- Leagues: LNB Élite
- Founded: 1984; 42 years ago
- History: BCM Gravelines 1984–2002 BCM Gravelines-Dunkerque 2002–present
- Arena: Sportica (former)
- Capacity: 3,043
- Location: Gravelines, France
- Team colors: Orange, Blue
- President: Christian Devos
- Head coach: Jean-Christophe Prat
- Championships: 1 French Cup 1 Pro B 2 Semaine des As
- Website: bcmbasket.com
| Home | Away | Third |

= BCM Gravelines-Dunkerque =

French basketball club

Basket Club Maritime Gravelines-Dunkerque, commonly referred to as BCM Gravelines-Dunkerque, is a French professional basketball club based in Gravelines, France. They currently play in the LNB Élite, the highest professional league in France. The team formerly played its home games at Sportica before that arena was destroyed by fire on 24 December 2023.

==History==
During the summer of 2012, Gravelines secured the services of a player who would become a club legend, Dwight Buycks. His teammates included Ludovic Vaty, JK Edwards, Ousmane Camara, and Yannick Bokolo, and they formed one of the greatest teams in the club's history.

The team did not compete for the French championship title and was eliminated in the round of 16. However, it won the Leaders Cup (formerly known as Semain edes As) for the second time in its history

The 2020–21 season brought severe challenges as the club struggled with the Covid breaks plus had to compensate for the injuries of key players such as Erik McCree and Briante Weber. Yet, the arrival of new head coach JD Jackson brought some victories so that the team was able to stay in the country's prime division.

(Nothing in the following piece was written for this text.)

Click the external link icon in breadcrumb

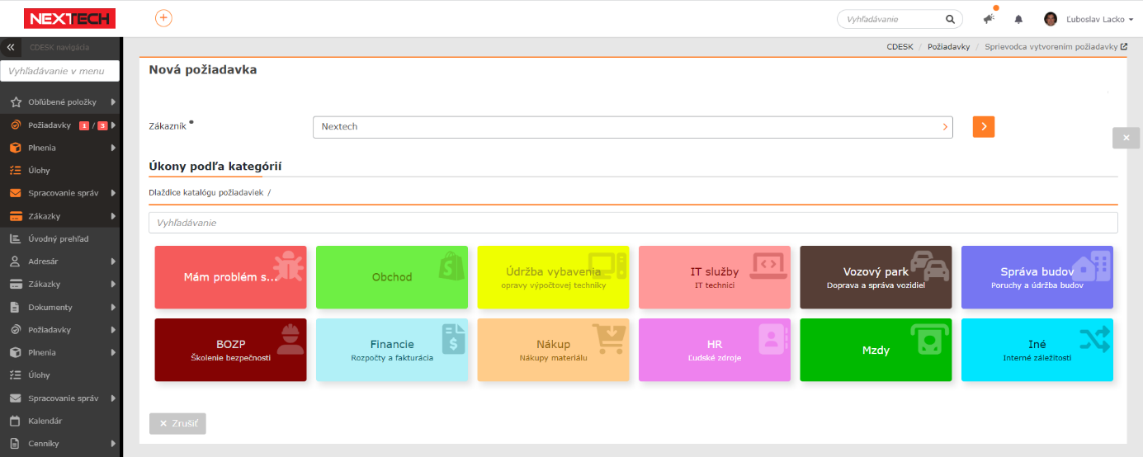pos(1124,47)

For the 2021–2022 season, the club is extending coach JD Jackson. They signed during the summer, players like Vafessa Fofana, Marcquise Reed, Brandon Taylor, and Dominik Olejniczak.
The club will go to the 1/2 finals of the Coupe de France and will finish in 12th place in the standings.

During the 2022/23 season the club announced the arrivals of many players during the summer, such as JaJuan Johnson and DJ Seeley.
However, after 11 games, the club separated from coach JD Jackson and signed the former coach of Bourg, Laurent Legname!
The new coach made a rise in the standings, going from 15th place in November to 8th place for a time.
Only two players left the team, and Kenny Boynton will replace DJ Seeley, who returned to the EuroLeague at Bayern Munich.
Legname and his team played in the playoffs during the final day against SLUC Nancy.
The BCM failed by a few points at home and will send Strasbourg to 8th place.

==The European Cup==
The club experienced its first qualification in the European Cup Korac Cup in 1990. Qualified for the 2nd round, the BCM then faced CB Estudiantes. It was after two memorable matches that the BCM lost to the great Spanish club.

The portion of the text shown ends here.